Pat Barker – birthday 8th May
Toby’s Room is a companion novel to Life Class, I had thought it was a sequel – but it’s not really, the novel would stand alone. However I am glad I read the novels in this order. In Life Class we met Elinor Brooke, Paul Tarrant and Kit Neville and these characters are central to Toby’s Room as well. When I was reading Life Class I found Elinor a cold and elusive character and after reading Toby’s Room I find she remains just a little out of reach –I am sure this is deliberate.
Toby’s Room opens two years before the events in Life Class – Elinor and her brother Toby have had a special close relationship since they were small, they even look alike – especially once Elinor has cut off her hair. Elinor is an art student at the Slade, studying under surgeon/artist Henry Tonks – a difficult and exacting tutor – who later in the war spends his time drawing portraits of horribly disfigured men. Henry Tonks is a character taken from life – his drawings of wounded men can still be seen today. Toby is a medical student. In the suffocating atmosphere of their family home, their parents leading separate lives, their traditionally married sister rather smug and critical, Elinor and Toby’s relationship is complex, and as the lines between them blur their relationship changes forever.
“Somehow or other they had to get back to the ways things were.

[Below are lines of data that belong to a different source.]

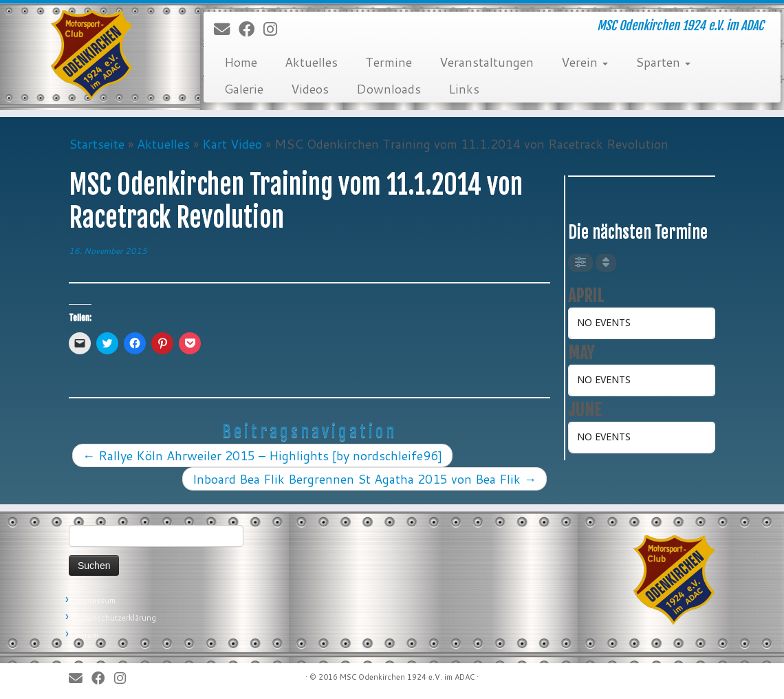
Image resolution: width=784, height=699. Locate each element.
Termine (389, 62)
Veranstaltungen (486, 62)
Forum (87, 635)
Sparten (663, 62)
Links (464, 89)
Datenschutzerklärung (116, 618)
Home (241, 62)
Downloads (389, 89)
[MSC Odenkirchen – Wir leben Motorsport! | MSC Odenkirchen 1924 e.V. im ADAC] (91, 55)
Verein (585, 62)
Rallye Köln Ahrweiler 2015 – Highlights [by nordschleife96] (262, 455)
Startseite (96, 144)
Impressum (96, 601)
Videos (309, 89)
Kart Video (232, 144)
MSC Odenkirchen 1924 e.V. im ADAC (407, 677)
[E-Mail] (226, 30)
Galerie (243, 89)
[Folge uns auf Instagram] (274, 30)
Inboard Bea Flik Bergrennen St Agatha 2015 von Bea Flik (364, 479)
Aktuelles (311, 62)
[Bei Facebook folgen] (251, 30)
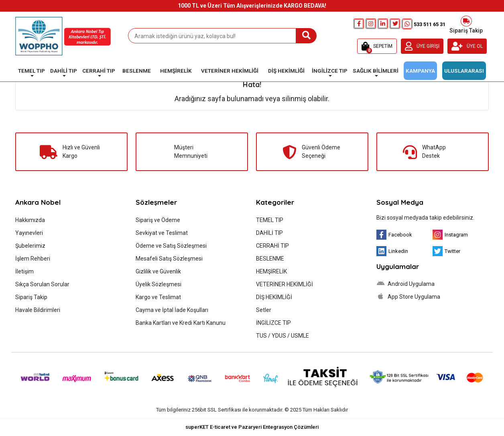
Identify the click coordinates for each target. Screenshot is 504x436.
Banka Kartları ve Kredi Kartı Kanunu (181, 323)
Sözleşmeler (156, 202)
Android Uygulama (405, 283)
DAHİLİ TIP (269, 233)
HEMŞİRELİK (271, 271)
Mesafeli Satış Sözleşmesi (169, 259)
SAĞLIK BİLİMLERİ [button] (376, 71)
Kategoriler (275, 202)
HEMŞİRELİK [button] (176, 71)
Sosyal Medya (400, 202)
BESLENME (270, 259)
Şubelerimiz (30, 246)
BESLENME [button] (136, 71)
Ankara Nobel (38, 202)
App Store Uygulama (408, 296)
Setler (264, 310)
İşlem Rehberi (33, 259)
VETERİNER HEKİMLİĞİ (285, 284)
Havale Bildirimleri (38, 310)
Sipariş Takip (466, 24)
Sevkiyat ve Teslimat (162, 233)
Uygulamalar (398, 266)
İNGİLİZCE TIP (273, 323)
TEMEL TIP (270, 220)
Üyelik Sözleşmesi (159, 284)
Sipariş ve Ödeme (158, 220)
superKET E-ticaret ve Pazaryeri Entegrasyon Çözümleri (252, 427)
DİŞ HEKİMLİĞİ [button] (286, 71)
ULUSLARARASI (464, 71)
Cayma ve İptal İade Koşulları (172, 310)
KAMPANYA (420, 71)
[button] (377, 46)
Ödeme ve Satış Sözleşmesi (171, 246)
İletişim (24, 271)
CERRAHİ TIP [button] (99, 71)
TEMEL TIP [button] (31, 71)
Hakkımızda (30, 220)
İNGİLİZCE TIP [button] (329, 71)
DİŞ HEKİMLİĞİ (274, 297)
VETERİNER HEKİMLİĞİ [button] (230, 71)
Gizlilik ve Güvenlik (158, 271)
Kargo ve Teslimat (158, 297)
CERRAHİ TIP (272, 246)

What had happened was not something that could be talked about, or explained, or analysed, or in any other way resolved. It could only be forgotten.”
Five years later, and the war has taken its toll on Elinor and her Slade friends. Paul back from France with a permanent limp and in constant pain is more fortunate than some. Toby – who had spent his time serving as a doctor on the front line, patching up the injured – even leaving the relative safety of his post to bring back injured men from the mud of the trenches, constantly putting himself in harm’s way – is “missing presumed dead.” Kit Neville had been part of Toby’s unit – but is now lying in a facial injuries hospital – the hospital where his old tutor Tonks draws the faces of disfigured men.
With Toby missing presumed dead, Elinor has something missing in herself, her grief is raw and terrible. Coldly refusing to have anything to do with the war, the war has finally come to her, with Toby’s death and Paul and Kit’s injuries. Still strongly committed to her art she has produced many landscape paintings of the countryside around their childhood home – in every one there is a shadow, a presence of the brother that is gone. Back in the family home – which is in the process of being broken up – is Toby’s Room, which remains a powerful reminder for Elinor.
“Lying between the sheets, she felt different; her body had turned into bread dough, dough that’s been kneaded and pounded till it’s grey, lumpen, no yeast in it, no lightness, no prospect of rising. Her arms lay stiff by her sides. When, finally, she drifted off to sleep, she dreamt she was on her knees in a corner of the room, trying to vomit without attracting the attention of the person who was asleep on the bed. Her eyes wide open in the darkness, she tried to cast off the dream, but it stayed with her till morning.”
In fact Toby is a constant haunting presence throughout the novel, although he is mainly seen through the memories of Elinor’s artist friends – especially the morphine induced hallucinations of Kit Neville.
When Paul visits Elinor and seeing the paintings she has finished, he is concerned by her apparent obsession to find out exactly what happened to Toby. Having had his belongings returned to the house, Elinor discovers part of an unfinished letter in the lining of Toby’s jacket – which puzzles her. When she writes to Kit Neville – who had served with her brother – she receives no reply. When Kit is returned to England with horrible facial injuries – Elinor insists on going to see him, despite Tonks having warned Paul to leave him alone. At the facial injuries hospital Elinor finds work to do alongside her former tutor – work that bring her into contact with Kit. There is a mystery surrounding Toby’s death, Elinor is convinced of that, and she enlists Paul’s help in finding out what that is.
Toby’s Room is a blistering account of the ravages of war on people, their relationships and – in a departure from other WW1 novels – their art. I love Pat Barker’s writing – and although Life Class and Toby’s Room are not quite as powerful as the utterly brilliant Regeneration trilogy – there are still many beautifully written passages infused with Barkers brilliant understatement, which leave the reader with a host of remarkable images to ponder on.